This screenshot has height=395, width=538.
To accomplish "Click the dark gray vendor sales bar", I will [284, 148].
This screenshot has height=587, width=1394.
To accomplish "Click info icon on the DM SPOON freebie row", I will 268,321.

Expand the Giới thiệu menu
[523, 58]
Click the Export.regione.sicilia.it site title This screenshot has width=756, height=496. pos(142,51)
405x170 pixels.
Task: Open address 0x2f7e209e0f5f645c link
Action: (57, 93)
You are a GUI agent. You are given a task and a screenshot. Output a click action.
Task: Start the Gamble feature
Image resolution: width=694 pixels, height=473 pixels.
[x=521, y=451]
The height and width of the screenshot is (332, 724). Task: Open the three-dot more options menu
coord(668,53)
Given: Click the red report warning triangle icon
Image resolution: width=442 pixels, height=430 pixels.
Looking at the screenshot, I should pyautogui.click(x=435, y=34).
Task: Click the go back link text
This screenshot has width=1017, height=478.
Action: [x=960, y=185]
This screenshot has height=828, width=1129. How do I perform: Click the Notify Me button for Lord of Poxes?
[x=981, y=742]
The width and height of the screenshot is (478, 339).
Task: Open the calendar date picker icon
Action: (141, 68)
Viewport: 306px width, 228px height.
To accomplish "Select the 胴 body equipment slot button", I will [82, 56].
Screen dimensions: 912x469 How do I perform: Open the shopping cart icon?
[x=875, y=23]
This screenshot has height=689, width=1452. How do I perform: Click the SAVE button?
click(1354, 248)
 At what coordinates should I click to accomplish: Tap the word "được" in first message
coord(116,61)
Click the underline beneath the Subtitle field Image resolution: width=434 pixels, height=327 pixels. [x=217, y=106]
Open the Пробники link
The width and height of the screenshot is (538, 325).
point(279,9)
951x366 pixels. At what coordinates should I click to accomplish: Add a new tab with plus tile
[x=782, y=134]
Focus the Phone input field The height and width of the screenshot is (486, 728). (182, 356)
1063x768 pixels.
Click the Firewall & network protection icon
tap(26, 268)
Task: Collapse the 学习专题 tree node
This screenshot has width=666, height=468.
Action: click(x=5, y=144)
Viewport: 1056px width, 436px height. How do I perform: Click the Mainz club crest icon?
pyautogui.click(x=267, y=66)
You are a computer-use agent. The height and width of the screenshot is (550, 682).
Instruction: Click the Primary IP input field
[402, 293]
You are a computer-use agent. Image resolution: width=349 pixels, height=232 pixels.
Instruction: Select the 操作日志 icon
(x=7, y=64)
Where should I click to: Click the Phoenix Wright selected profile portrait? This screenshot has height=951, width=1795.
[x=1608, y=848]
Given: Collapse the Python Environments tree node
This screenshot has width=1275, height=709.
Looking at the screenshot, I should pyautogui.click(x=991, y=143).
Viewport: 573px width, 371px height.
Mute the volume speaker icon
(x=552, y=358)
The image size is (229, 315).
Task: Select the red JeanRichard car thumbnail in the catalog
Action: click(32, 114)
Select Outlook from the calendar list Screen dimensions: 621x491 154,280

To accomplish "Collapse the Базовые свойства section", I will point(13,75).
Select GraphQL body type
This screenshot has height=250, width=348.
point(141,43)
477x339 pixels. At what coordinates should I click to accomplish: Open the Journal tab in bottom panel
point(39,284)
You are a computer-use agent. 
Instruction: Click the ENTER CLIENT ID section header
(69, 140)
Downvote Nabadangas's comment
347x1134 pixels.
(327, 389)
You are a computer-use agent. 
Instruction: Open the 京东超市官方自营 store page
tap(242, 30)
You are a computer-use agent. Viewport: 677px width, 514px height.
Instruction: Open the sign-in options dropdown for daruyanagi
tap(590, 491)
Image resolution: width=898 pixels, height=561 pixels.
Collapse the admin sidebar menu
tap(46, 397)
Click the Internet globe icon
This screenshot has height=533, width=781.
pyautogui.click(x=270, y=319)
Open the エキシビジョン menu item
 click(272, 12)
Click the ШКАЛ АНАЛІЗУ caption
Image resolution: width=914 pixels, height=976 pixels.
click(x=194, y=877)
************
▶ What the exercise asks: Reproduce the records above exactly as they appear.

▶ Completed task:
This screenshot has height=395, width=538.
To accomplish "Click the dark gray vendor sales bar", I will [284, 148].
This screenshot has height=587, width=1394.
To accomplish "Click info icon on the DM SPOON freebie row", I will 268,321.

Expand the Giới thiệu menu
[523, 58]
Click the Export.regione.sicilia.it site title This screenshot has width=756, height=496. pos(142,51)
405x170 pixels.
Task: Open address 0x2f7e209e0f5f645c link
Action: (57, 93)
You are a GUI agent. You are given a task and a screenshot. Output a click action.
Task: Start the Gamble feature
Image resolution: width=694 pixels, height=473 pixels.
[x=521, y=451]
The height and width of the screenshot is (332, 724). Task: Open the three-dot more options menu
coord(668,53)
Given: Click the red report warning triangle icon
Image resolution: width=442 pixels, height=430 pixels.
Looking at the screenshot, I should pyautogui.click(x=435, y=34).
Task: Click the go back link text
This screenshot has width=1017, height=478.
Action: [x=960, y=185]
This screenshot has height=828, width=1129. How do I perform: Click the Notify Me button for Lord of Poxes?
[x=981, y=742]
The width and height of the screenshot is (478, 339).
Task: Open the calendar date picker icon
Action: (141, 68)
Viewport: 306px width, 228px height.
To accomplish "Select the 胴 body equipment slot button", I will [82, 56].
Screen dimensions: 912x469 How do I perform: Open the shopping cart icon?
[x=875, y=23]
This screenshot has height=689, width=1452. How do I perform: Click the SAVE button?
click(1354, 248)
 At what coordinates should I click to accomplish: Tap the word "được" in first message
coord(116,61)
Click the underline beneath the Subtitle field Image resolution: width=434 pixels, height=327 pixels. [x=217, y=106]
Open the Пробники link
The width and height of the screenshot is (538, 325).
point(279,9)
951x366 pixels. At what coordinates should I click to accomplish: Add a new tab with plus tile
[x=782, y=134]
Focus the Phone input field The height and width of the screenshot is (486, 728). (182, 356)
1063x768 pixels.
Click the Firewall & network protection icon
tap(26, 268)
Task: Collapse the 学习专题 tree node
This screenshot has width=666, height=468.
Action: click(x=5, y=144)
Viewport: 1056px width, 436px height. How do I perform: Click the Mainz club crest icon?
pyautogui.click(x=267, y=66)
You are a computer-use agent. The height and width of the screenshot is (550, 682).
Instruction: Click the Primary IP input field
[402, 293]
You are a computer-use agent. Image resolution: width=349 pixels, height=232 pixels.
Instruction: Select the 操作日志 icon
(x=7, y=64)
Where should I click to: Click the Phoenix Wright selected profile portrait? This screenshot has height=951, width=1795.
[x=1608, y=848]
Given: Collapse the Python Environments tree node
This screenshot has width=1275, height=709.
Looking at the screenshot, I should pyautogui.click(x=991, y=143).
Viewport: 573px width, 371px height.
Mute the volume speaker icon
(x=552, y=358)
The image size is (229, 315).
Task: Select the red JeanRichard car thumbnail in the catalog
Action: click(32, 114)
Select Outlook from the calendar list Screen dimensions: 621x491 154,280

To accomplish "Collapse the Базовые свойства section", I will point(13,75).
Select GraphQL body type
This screenshot has height=250, width=348.
point(141,43)
477x339 pixels. At what coordinates should I click to accomplish: Open the Journal tab in bottom panel
point(39,284)
You are a computer-use agent. 
Instruction: Click the ENTER CLIENT ID section header
(69, 140)
Downvote Nabadangas's comment
347x1134 pixels.
(327, 389)
You are a computer-use agent. 
Instruction: Open the 京东超市官方自营 store page
tap(242, 30)
You are a computer-use agent. Viewport: 677px width, 514px height.
Instruction: Open the sign-in options dropdown for daruyanagi
tap(590, 491)
Image resolution: width=898 pixels, height=561 pixels.
Collapse the admin sidebar menu
tap(46, 397)
Click the Internet globe icon
This screenshot has height=533, width=781.
pyautogui.click(x=270, y=319)
Open the エキシビジョン menu item
 click(272, 12)
Click the ШКАЛ АНАЛІЗУ caption
Image resolution: width=914 pixels, height=976 pixels.
click(x=194, y=877)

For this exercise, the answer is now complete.